9 September 2013 Reinsurance

Priority of growth could trigger M&A activity

Challenges around how to achieve growth are increasingly on the minds of top executives in the reinsurance industry, said Aon Benfield co-CEO Dominic Christian at a press conference in Monte Carlo yesterday.

“If you did a word search of what was on the top 50 CEO’s minds you would find that growth is the second most important concern,” Christian said. “What’s interesting is that it was fourth last year. Growth and how we embrace growth now in the marketplace is very interesting, indeed.”

Paul Shultz, CEO of Aon Benfield Securities, said that mergers and acquisitions (M&A) would be a focus for companies looking to expand. He explained: “As the industry struggles to grow, M&A will be a valuable tool. Stock buybacks will decline and we will see a continuation of hedge funds entering into permanent capital activities.”

According to Christian, opportunity for growth exists in the traditional property catastrophe reinsurance market, in countries like Chile, Canada and China. Even Europe can present opportunity for growth, although not with the guarantee of profitable growth. Christian also recommended that reinsurance players with ties to convergence capital look towards the public sector.

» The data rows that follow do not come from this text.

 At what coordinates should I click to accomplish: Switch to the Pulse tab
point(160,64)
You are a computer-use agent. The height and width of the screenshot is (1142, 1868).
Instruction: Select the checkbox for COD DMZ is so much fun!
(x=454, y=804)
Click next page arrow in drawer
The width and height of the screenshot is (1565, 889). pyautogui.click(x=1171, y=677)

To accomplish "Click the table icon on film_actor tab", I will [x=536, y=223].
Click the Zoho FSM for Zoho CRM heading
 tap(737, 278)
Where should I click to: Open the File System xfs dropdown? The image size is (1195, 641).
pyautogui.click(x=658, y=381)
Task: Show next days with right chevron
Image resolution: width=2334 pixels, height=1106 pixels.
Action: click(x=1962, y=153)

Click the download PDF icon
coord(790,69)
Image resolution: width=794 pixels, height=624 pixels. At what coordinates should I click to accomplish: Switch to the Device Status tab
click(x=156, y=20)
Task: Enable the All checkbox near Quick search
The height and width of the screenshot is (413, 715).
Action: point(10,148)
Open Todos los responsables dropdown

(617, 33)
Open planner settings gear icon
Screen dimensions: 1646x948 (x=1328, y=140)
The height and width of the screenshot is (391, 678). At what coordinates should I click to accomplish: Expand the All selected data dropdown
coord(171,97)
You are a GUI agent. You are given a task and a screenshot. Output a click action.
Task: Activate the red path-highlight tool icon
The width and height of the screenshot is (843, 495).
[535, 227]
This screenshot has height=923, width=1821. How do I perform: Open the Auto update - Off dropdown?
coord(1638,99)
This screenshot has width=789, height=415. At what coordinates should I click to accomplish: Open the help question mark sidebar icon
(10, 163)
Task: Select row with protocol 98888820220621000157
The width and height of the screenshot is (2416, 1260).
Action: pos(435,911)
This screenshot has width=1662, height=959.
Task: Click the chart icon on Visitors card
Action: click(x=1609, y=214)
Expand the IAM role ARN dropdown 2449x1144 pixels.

While traditional catastrophe excess-of-loss reinsurance is a large and crowded market – with, according to Aon’s statistics, 110 participants and $21 billion of premium – 10 percent of premium is generated by government schemes. Christian sees the introduction of new capital into the reinsurance space as an opportunity for both parties to grab hold of publicly held risk and premium.

He explained: “What this new capital allows us to do is think much more extensively about the amount of capacity and how it is that governments can transfer much of the risk they currently hold to the private market.

“When we approach governments they want to see a total understanding of risk transfer, not just reinsurance understanding. This is something that the new capital can address, not least because much of that capital is brought through by people with broad experience with risk.